# Challenge:
Please extend the passage on Islam and democracy, starting right after its last sentence.

# Page extract:

The relationship that Islam and democracy have in the contemporary world and modern-day politics is one that is rather complicated (Esposito & Voll 2001). There are many perspectives regarding the coexistence of Islam and democracy. On the one hand, “many prominent Islamic intellectuals and groups argue that Islam and democracy are compatible” (Esposito & Voll 2001). On the other hand, there are others who see the democratization of Islam as a threat, that it may promote an even more “virulent anti-Westernism” view or others who see the two as “inherently antithetical” due to the different beliefs that the two promote (Espositio & Piscatori 1991: 428). Esposito and Voll present the idea that “the Muslim world is not ideological monolithic” and therefore “presents a broad spectrum of perspectives ranging from the extremes of those who deny a connection between Islam and democracy to those who argue that Islam requires a democratic system” (2001). In addition to this, they argue that there are perspectives that lie in between the two extremes that consist of Muslims in Muslim-majority states who believe that “Islam is a support for democracy” despite the fact that their political system and governance is not overtly recognized as democratic (Esposito & Voll 2001).
Having laid out the range of different opinions and stances on the compatibility of Islam and democracy, it is important to note that this chapter will not deal with every single argument present in the ongoing debate of the relationship between Islam and democracy but rather focus on the main substantial points. Khan, in his book Islamic Democratic Discourse, identifies two main schools of thought of Islamic political theory. First there are the political Islamists who “advocate the establishment of an Islamic state, an authoritarian and ideological entity whose central concepts are ‘al-Hakimiyyah’ (the sovereignty of God) and ‘Sharia’ (the law of God)” (Khan 2006: 160). The second school of thought is that of liberal Muslims who “advocate an Islamic democracy whose central themes are ‘Shura’ (consultation) and ‘Sahifat al Madinah’ (Constitutionalism a la the Compact of Medina)” (Khan 2006: 160). It is significant to note that political Islamists do conceive the concept of Shura as a vital component of their Islamic state, but for them “consultative governance is not necessary for legitimacy, since legitimacy comes from the enforcement of the Sharia, regardless of the will of the people” (Khan 2006: 160). For liberal Muslim scholars, on the other hand, “Shura is a paramount and Sharia too must be arrived at through consultative processes and not taken as given” (Khan 2006: 160).

# Data block:

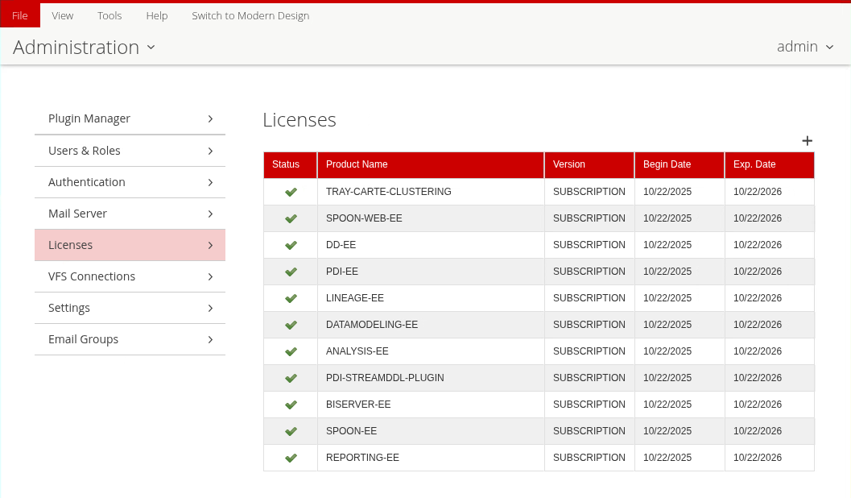The width and height of the screenshot is (851, 498).
Task: Expand the Plugin Manager section
Action: pos(130,118)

# Response to this task:
Therefore, it can be seen that political Islamists, according to Khan, do not see the need for democracy as the legitimacy democracy is meant to give to a state’s governance and politics is done through the implementation of the Sharia laws. El Fadl argues that for democracy to work inside the framework of Islam and its ideals, it must understand the centrality of God’s sovereignty in Islam and cannot eliminate the element of the Sharia laws as a whole but rather show how it respects and compliments it. However, El Fadl’s argument is not feasible as it is not possible to enforce Sharia without taking into consideration the will of the people because that already is considered undemocratic. Khan argues that the only way El Fadl’s Islamic state can be democratic is if the authority of those who interpret the Sharia are dismantled and interpreted by the people themselves (2006: 161). This in turn may jeopardize the quality of Islamic democracy within the state but according to Khan, it is a risk that should be taken for the sake of implementing democracy (2006: 161).
Moving on to the second school of thought, liberal Muslims, who believe in an Islamic democracy centred on the ideals of Shura and the Constitution of Medina. Esposito and Picastori argue that “Muslim interpretations of democracy build on the well-established concept of ‘Shura’ (consultation), but place varying emphases on the extent to which “the people” are able to exercise this duty” (1991: 434). They identify a perspective that claims that it is not only the notion of consultation that makes Islam intrinsically democratic, but it is also due to the “concepts of ‘ijthihad’ (independent reasoning) and ‘ijma’ (consensus)” (Esposito & Picastori 1991: 434). The Constitution of Medina “establishes the importance of consent and cooperation for governance” and “according to this compact Muslims and non-Muslims are equal citizens of the Islamic state, with identical rights and duties” (Khan 2001). Khan argues that according to this constitution, which was the interpretation of the Qur’an by Prophet Muhammad, “the principles of equality, consensual governance and pluralism” are integrated into the Islamic state (2001). He then goes on to point out the difference between Muhammad’s democratic and tolerant Islamic state to contemporary Muslims such as the Taliban, who interpret the Qur’an in a completely different and radical way (Khan 2001).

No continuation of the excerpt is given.